-- Exercise --
Please reproduce the records, omitting nothing and changing nothing.

-- Material for the task --
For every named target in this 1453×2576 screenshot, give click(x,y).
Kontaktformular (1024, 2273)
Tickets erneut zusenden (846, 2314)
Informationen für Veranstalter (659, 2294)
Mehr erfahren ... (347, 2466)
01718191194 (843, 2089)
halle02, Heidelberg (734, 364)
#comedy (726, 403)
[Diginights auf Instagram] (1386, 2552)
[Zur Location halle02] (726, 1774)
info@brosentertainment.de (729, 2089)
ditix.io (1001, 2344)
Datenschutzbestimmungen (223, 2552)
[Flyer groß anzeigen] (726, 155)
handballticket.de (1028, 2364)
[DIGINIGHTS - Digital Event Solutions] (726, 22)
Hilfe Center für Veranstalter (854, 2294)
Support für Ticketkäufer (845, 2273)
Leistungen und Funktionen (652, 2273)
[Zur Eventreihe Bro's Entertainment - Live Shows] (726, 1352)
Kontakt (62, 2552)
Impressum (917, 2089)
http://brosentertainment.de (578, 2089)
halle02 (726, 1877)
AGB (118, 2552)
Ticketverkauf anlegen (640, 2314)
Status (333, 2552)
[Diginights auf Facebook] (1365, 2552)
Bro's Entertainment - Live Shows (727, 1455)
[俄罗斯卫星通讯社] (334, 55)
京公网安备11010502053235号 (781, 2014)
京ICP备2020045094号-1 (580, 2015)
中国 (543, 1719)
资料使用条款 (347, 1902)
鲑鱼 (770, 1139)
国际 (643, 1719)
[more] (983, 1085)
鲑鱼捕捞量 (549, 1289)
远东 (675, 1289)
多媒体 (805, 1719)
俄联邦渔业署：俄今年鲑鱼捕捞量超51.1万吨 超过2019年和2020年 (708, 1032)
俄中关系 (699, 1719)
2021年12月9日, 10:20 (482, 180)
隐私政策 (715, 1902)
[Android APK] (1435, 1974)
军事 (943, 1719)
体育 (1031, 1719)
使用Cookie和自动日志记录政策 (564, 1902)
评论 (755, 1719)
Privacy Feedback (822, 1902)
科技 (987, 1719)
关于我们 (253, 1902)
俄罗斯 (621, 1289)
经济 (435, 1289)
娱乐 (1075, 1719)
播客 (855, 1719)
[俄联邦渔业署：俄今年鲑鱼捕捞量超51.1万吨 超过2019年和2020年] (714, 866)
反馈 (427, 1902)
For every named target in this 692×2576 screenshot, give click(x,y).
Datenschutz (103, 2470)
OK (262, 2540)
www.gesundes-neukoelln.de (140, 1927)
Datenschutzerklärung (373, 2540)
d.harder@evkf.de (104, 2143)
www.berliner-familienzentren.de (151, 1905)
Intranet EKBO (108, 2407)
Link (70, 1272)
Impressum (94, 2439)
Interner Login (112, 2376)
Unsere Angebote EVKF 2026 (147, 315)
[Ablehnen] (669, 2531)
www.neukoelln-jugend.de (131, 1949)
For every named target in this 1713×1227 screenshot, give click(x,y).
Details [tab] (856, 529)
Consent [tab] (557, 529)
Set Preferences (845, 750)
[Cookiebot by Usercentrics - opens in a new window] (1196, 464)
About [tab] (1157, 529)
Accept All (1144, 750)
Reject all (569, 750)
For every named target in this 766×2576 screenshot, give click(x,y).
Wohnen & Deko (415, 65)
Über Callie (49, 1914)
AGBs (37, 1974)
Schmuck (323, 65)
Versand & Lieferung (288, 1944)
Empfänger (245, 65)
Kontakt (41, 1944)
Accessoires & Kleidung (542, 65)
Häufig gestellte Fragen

-- Result of this exercise --
For every named target in this 1453×2576 screenshot, give click(x,y).
Kontaktformular (1024, 2273)
Tickets erneut zusenden (846, 2314)
Informationen für Veranstalter (659, 2294)
Mehr erfahren ... (347, 2466)
01718191194 (843, 2089)
halle02, Heidelberg (734, 364)
#comedy (726, 403)
[Diginights auf Instagram] (1386, 2552)
[Zur Location halle02] (726, 1774)
info@brosentertainment.de (729, 2089)
ditix.io (1001, 2344)
Datenschutzbestimmungen (223, 2552)
[Flyer groß anzeigen] (726, 155)
handballticket.de (1028, 2364)
[DIGINIGHTS - Digital Event Solutions] (726, 22)
Hilfe Center für Veranstalter (854, 2294)
Support für Ticketkäufer (845, 2273)
Leistungen und Funktionen (652, 2273)
[Zur Eventreihe Bro's Entertainment - Live Shows] (726, 1352)
Kontakt (62, 2552)
Impressum (917, 2089)
http://brosentertainment.de (578, 2089)
halle02 (726, 1877)
AGB (118, 2552)
Ticketverkauf anlegen (640, 2314)
Status (333, 2552)
[Diginights auf Facebook] (1365, 2552)
Bro's Entertainment - Live Shows (727, 1455)
[俄罗斯卫星通讯社] (334, 55)
京公网安备11010502053235号 (781, 2014)
京ICP备2020045094号-1 (580, 2015)
中国 (543, 1719)
资料使用条款 (347, 1902)
鲑鱼 (770, 1139)
国际 (643, 1719)
[more] (983, 1085)
鲑鱼捕捞量 (549, 1289)
远东 (675, 1289)
多媒体 (805, 1719)
俄联邦渔业署：俄今年鲑鱼捕捞量超51.1万吨 超过2019年和2020年 (708, 1032)
俄中关系 (699, 1719)
2021年12月9日, 10:20 (482, 180)
隐私政策 (715, 1902)
[Android APK] (1435, 1974)
军事 (943, 1719)
体育 (1031, 1719)
使用Cookie和自动日志记录政策 (564, 1902)
评论 (755, 1719)
Privacy Feedback (822, 1902)
科技 (987, 1719)
关于我们 (253, 1902)
俄罗斯 (621, 1289)
经济 (435, 1289)
娱乐 (1075, 1719)
播客 (855, 1719)
[俄联邦渔业署：俄今年鲑鱼捕捞量超51.1万吨 超过2019年和2020年] (714, 866)
反馈 (427, 1902)
For every named target in this 692×2576 screenshot, give click(x,y).
Datenschutz (103, 2470)
OK (262, 2540)
www.gesundes-neukoelln.de (140, 1927)
Datenschutzerklärung (373, 2540)
d.harder@evkf.de (104, 2143)
www.berliner-familienzentren.de (151, 1905)
Intranet EKBO (108, 2407)
Link (70, 1272)
Impressum (94, 2439)
Interner Login (112, 2376)
Unsere Angebote EVKF 2026 (147, 315)
[Ablehnen] (669, 2531)
www.neukoelln-jugend.de (131, 1949)
For every named target in this 1713×1227 screenshot, give click(x,y).
Details [tab] (856, 529)
Consent [tab] (557, 529)
Set Preferences (845, 750)
[Cookiebot by Usercentrics - opens in a new window] (1196, 464)
About [tab] (1157, 529)
Accept All (1144, 750)
Reject all (569, 750)
For every named target in this 766×2576 screenshot, give click(x,y).
Wohnen & Deko (415, 65)
Über Callie (49, 1914)
AGBs (37, 1974)
Schmuck (323, 65)
Versand & Lieferung (288, 1944)
Empfänger (245, 65)
Kontakt (41, 1944)
Accessoires & Kleidung (542, 65)
Häufig gestellte Fragen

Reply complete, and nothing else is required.